What to do
Render the items below as a numbered list with one line per entry and no blank lines. Leave out the pictures.

Provided records
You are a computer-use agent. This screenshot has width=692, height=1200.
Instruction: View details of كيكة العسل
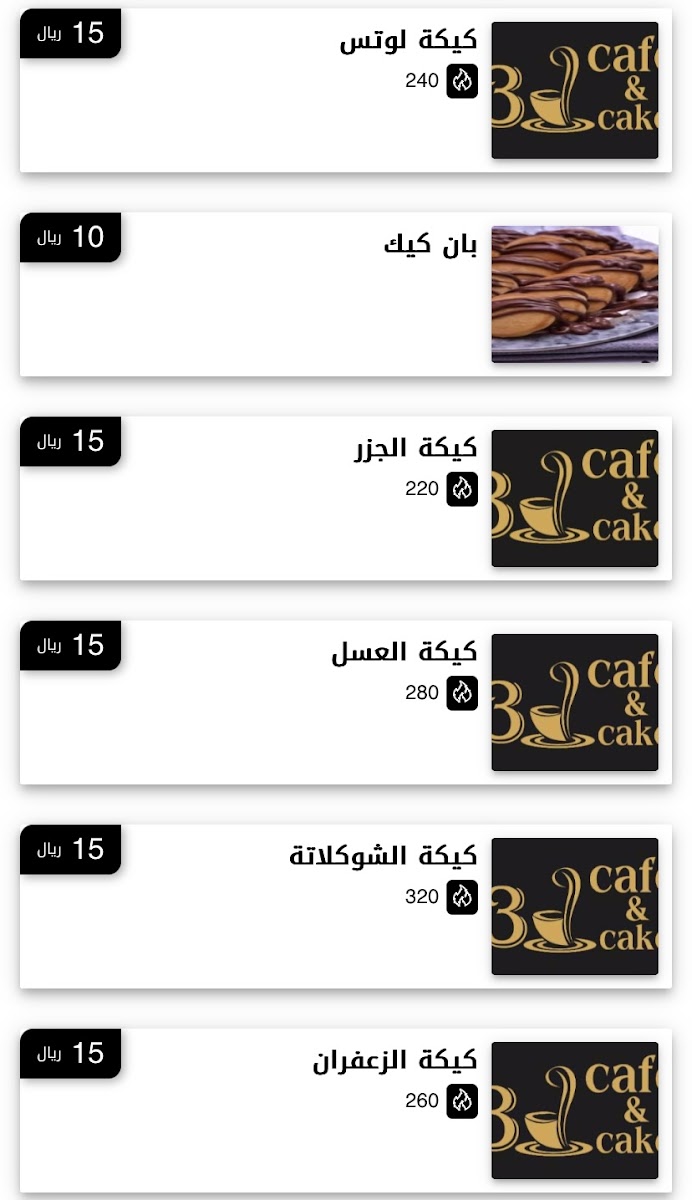[346, 702]
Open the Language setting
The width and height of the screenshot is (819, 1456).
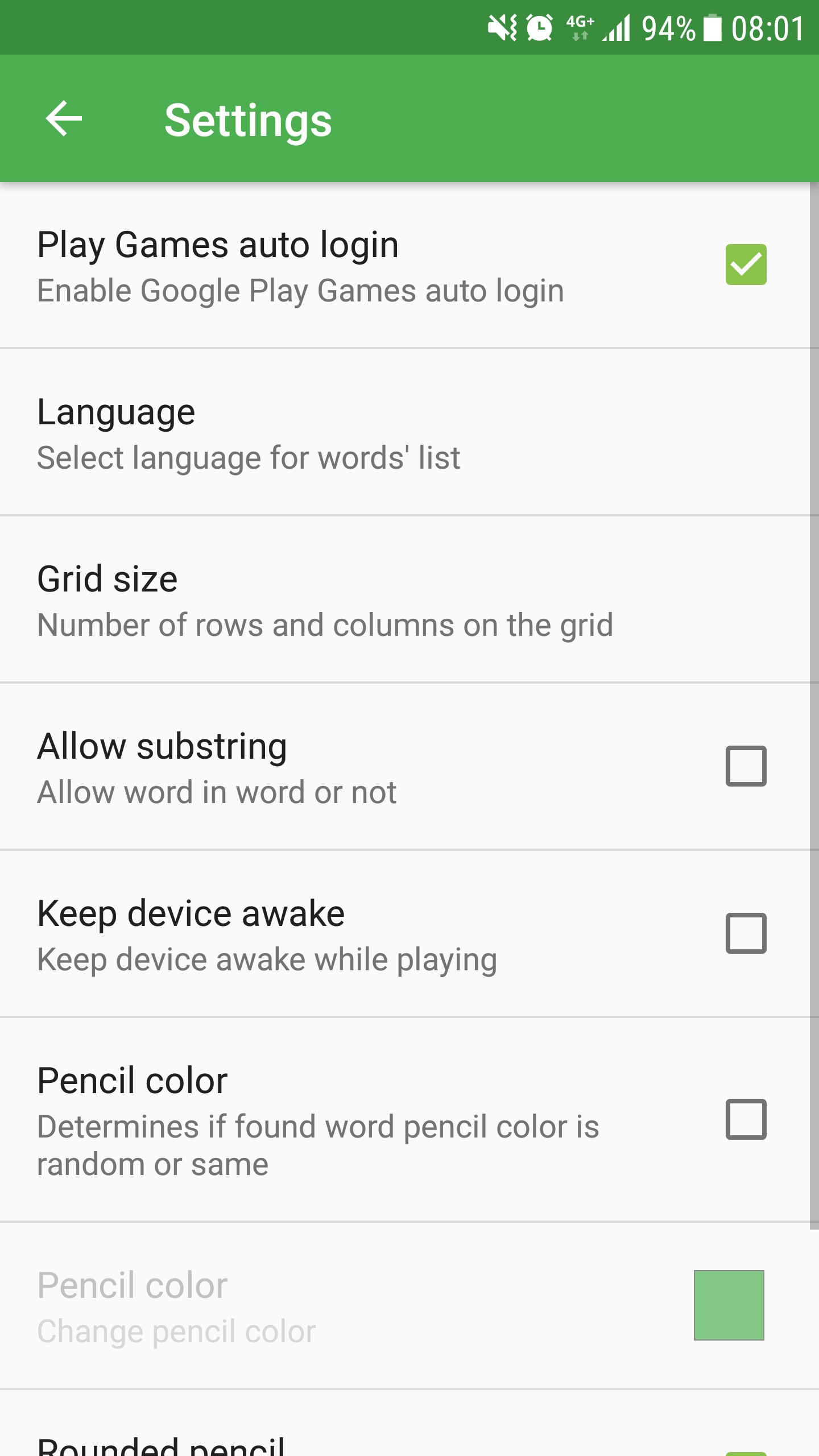tap(405, 433)
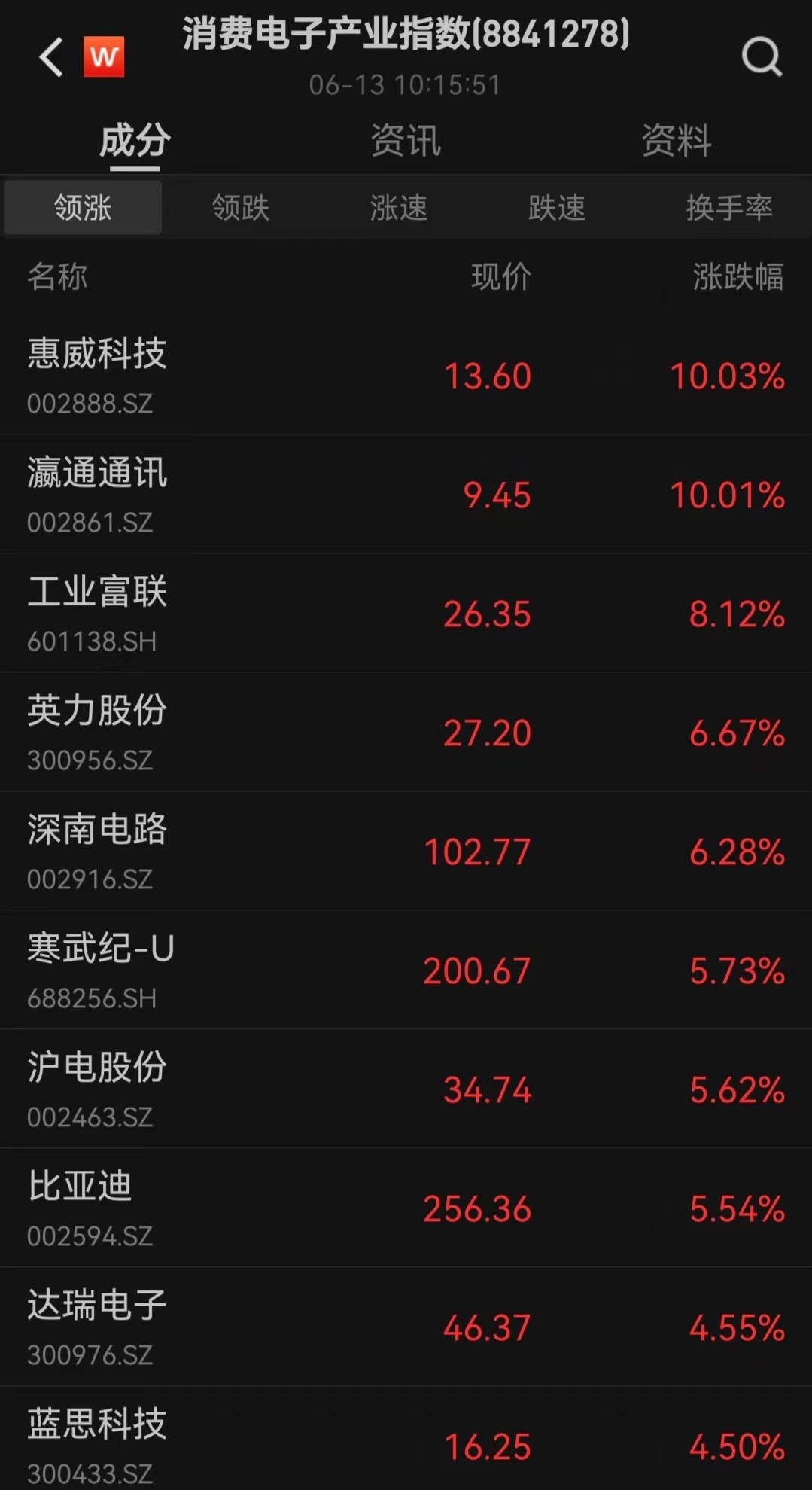Open stock 寒武纪-U 688256.SH
Screen dimensions: 812x1490
click(x=406, y=970)
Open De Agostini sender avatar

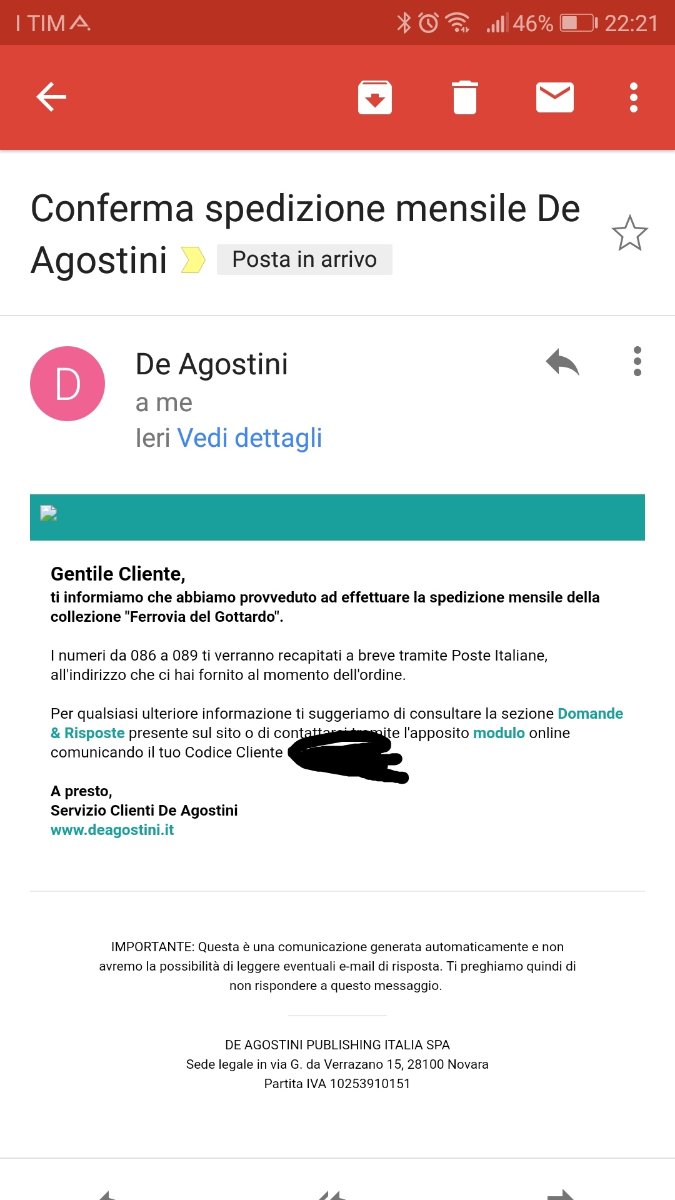67,384
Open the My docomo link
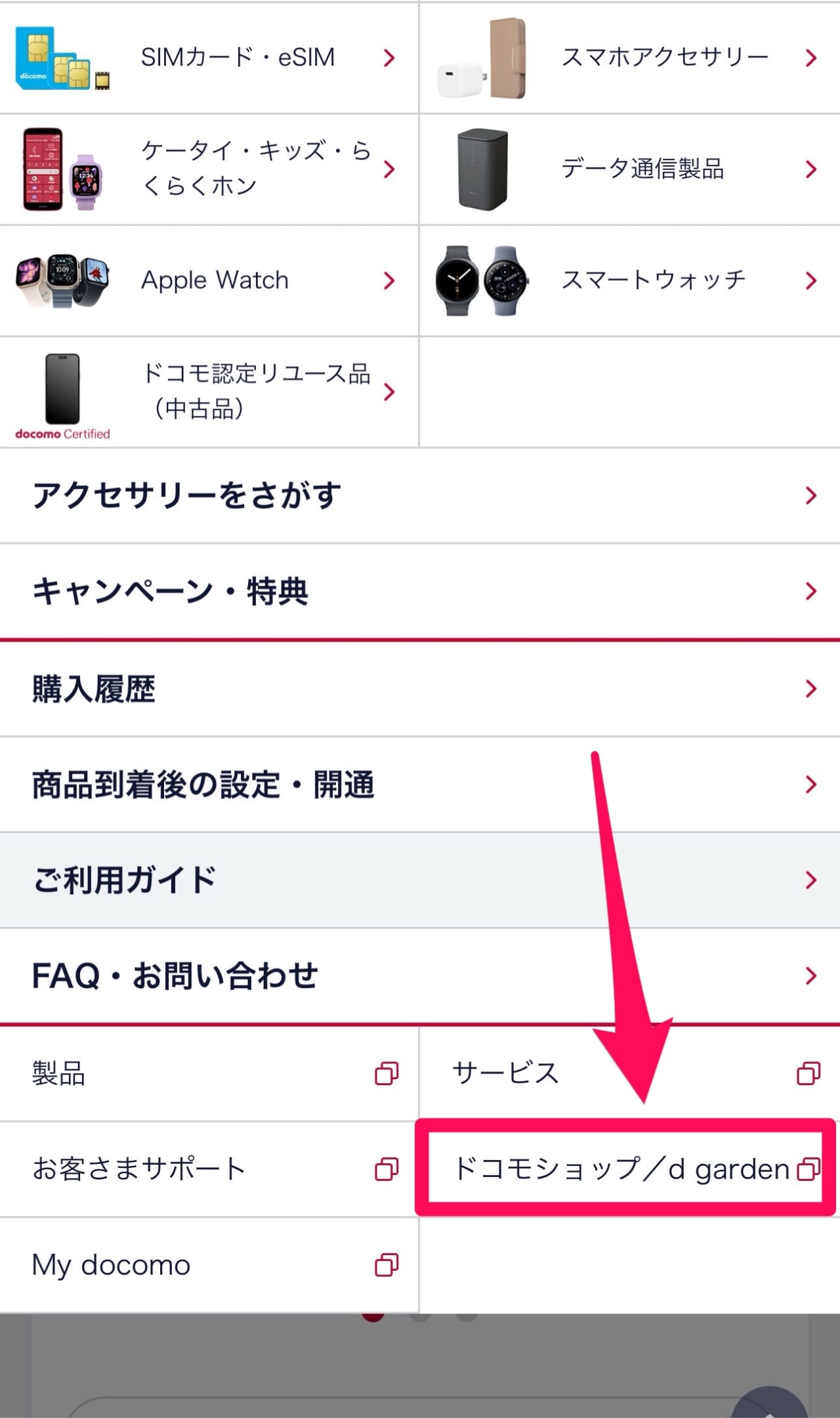This screenshot has width=840, height=1418. [x=209, y=1265]
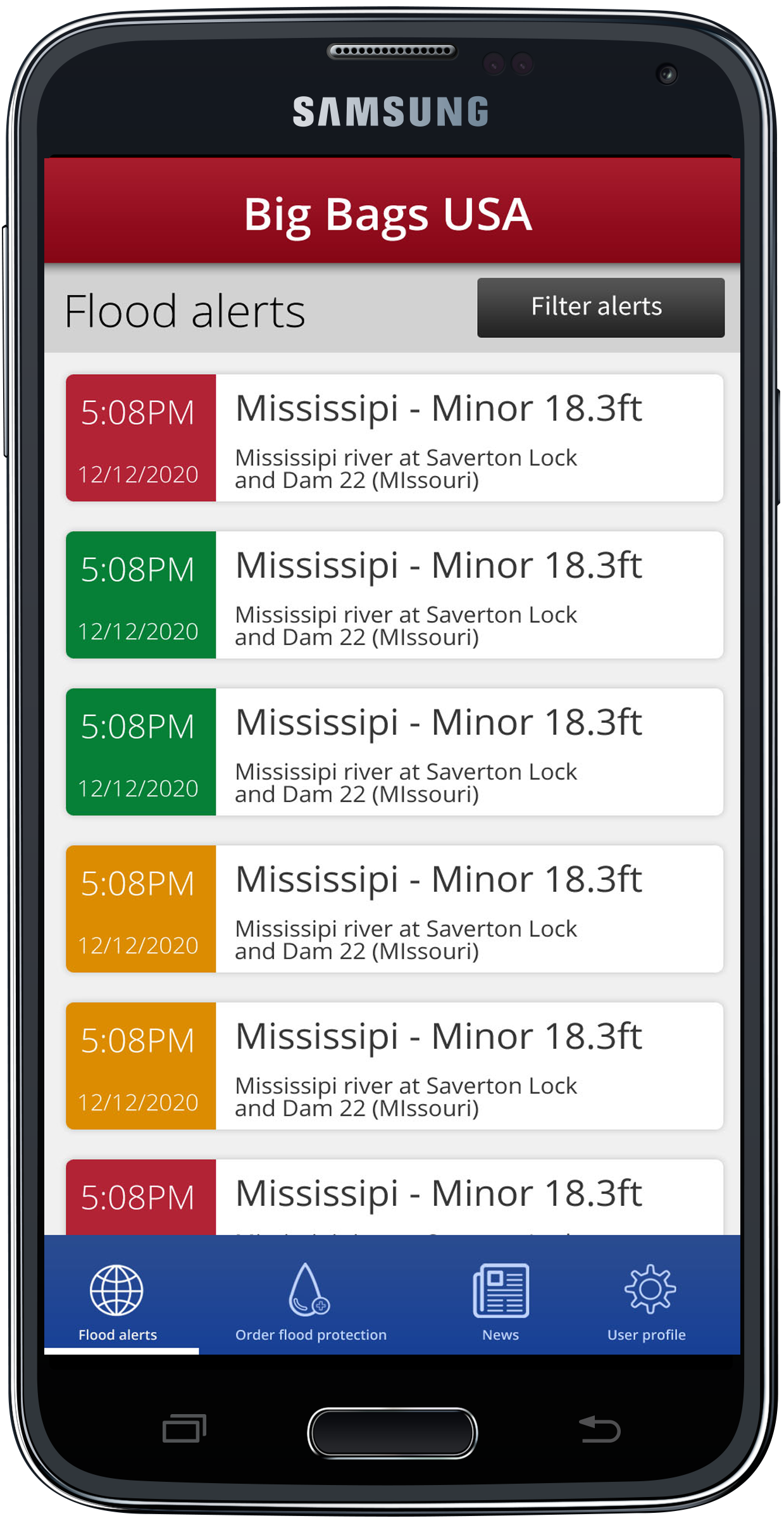This screenshot has height=1523, width=784.
Task: Tap the phone's home button
Action: [392, 1432]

Response to this exercise
1. You are a computer-use agent. This screenshot has width=692, height=1200.
2. Instruction: View details of كيكة العسل
3. [346, 702]
4. Open the Language setting
5. The width and height of the screenshot is (819, 1456).
6. tap(405, 433)
7. Open stock 寒武纪-U 688256.SH
8. Screen dimensions: 812x1490
9. click(x=406, y=970)
10. Open De Agostini sender avatar
11. 67,384
12. Open the My docomo link
13. This screenshot has width=840, height=1418. [x=209, y=1265]
14. This screenshot has height=1523, width=784.
15. Task: Tap the phone's home button
16. Action: [392, 1432]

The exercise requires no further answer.